# [WHAT THE TASK REQUIRES]
While copying the entries exactly, leave out each picture they contain.

*** Opening DATA PROVIDED ***

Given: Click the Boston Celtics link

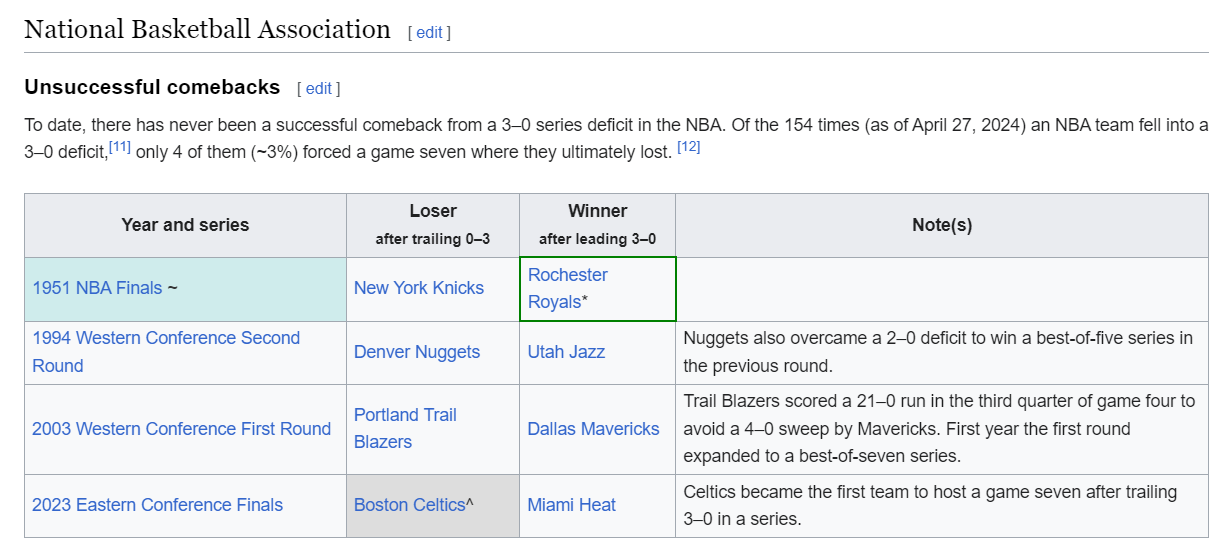Looking at the screenshot, I should pyautogui.click(x=410, y=505).
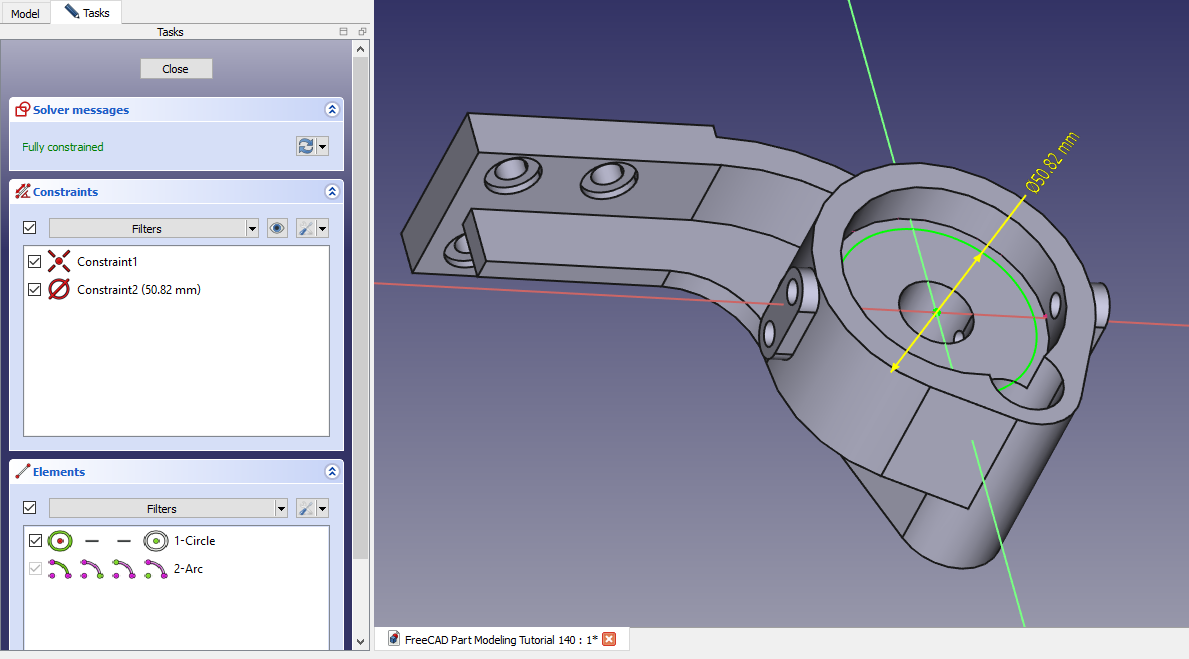Click the Constraint2 diameter constraint icon

click(x=59, y=290)
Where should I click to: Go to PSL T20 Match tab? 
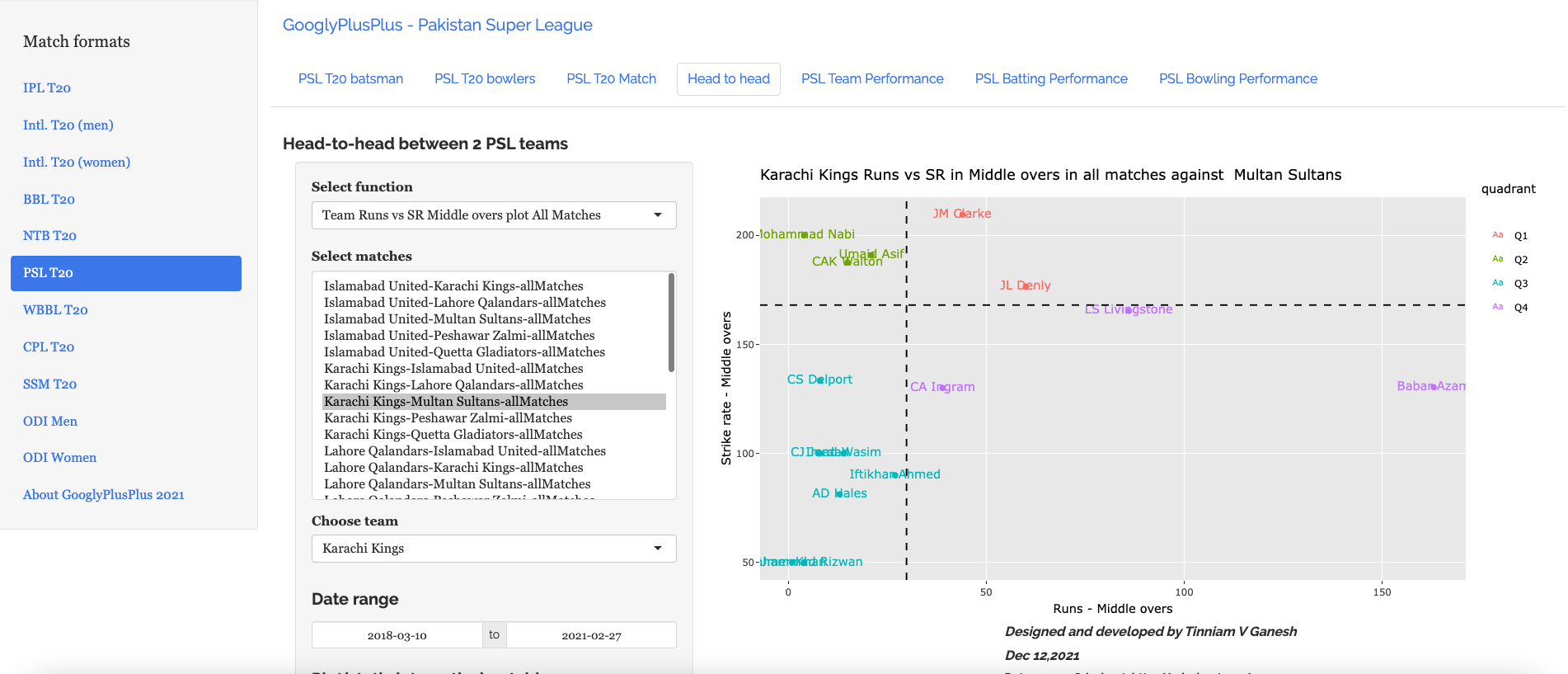tap(611, 79)
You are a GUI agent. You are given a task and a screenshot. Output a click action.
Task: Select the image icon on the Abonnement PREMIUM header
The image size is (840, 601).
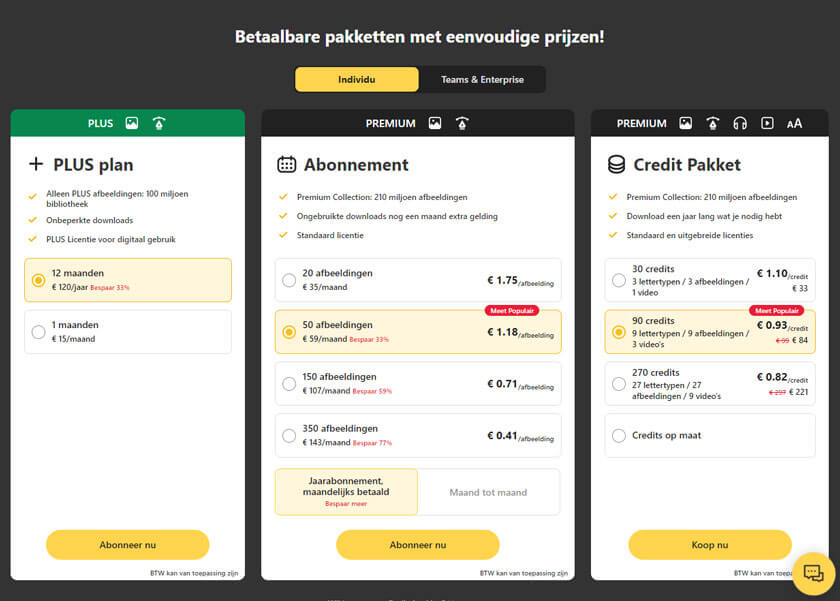[434, 123]
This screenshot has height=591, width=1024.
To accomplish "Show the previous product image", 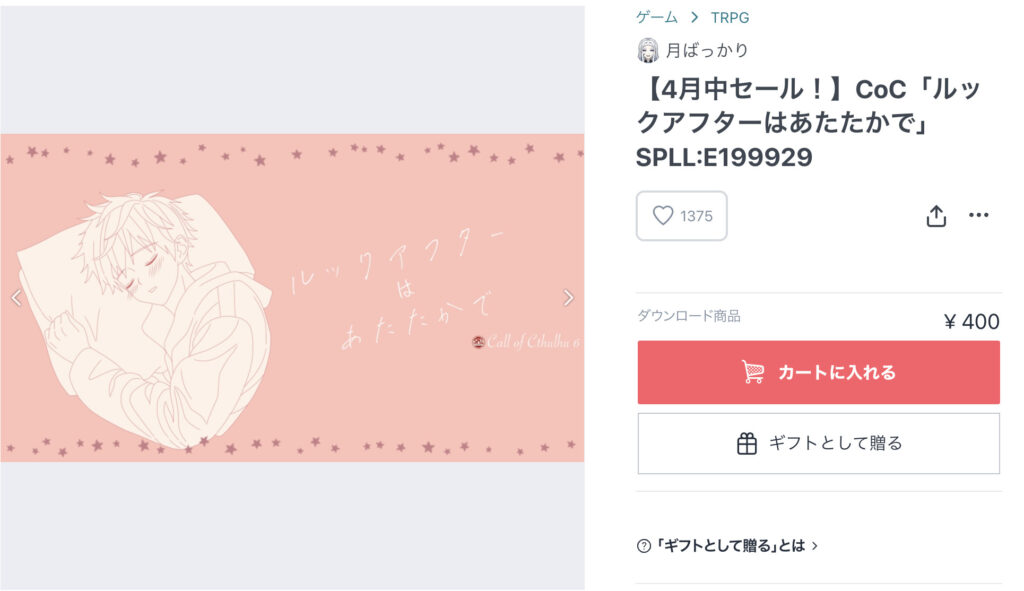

*** Closing DATA PROVIDED ***

# [ANSWER]
Given: Click the Boston Celtics link

Looking at the screenshot, I should pyautogui.click(x=410, y=505).
Click the Constraint2 diameter constraint icon

click(x=59, y=290)
Where should I click to: Go to PSL T20 Match tab? 
tap(611, 79)
You are a GUI agent. You are given a task and a screenshot. Output a click action.
Task: Select the image icon on the Abonnement PREMIUM header
The image size is (840, 601).
[434, 123]
This screenshot has height=591, width=1024.
To accomplish "Show the previous product image", 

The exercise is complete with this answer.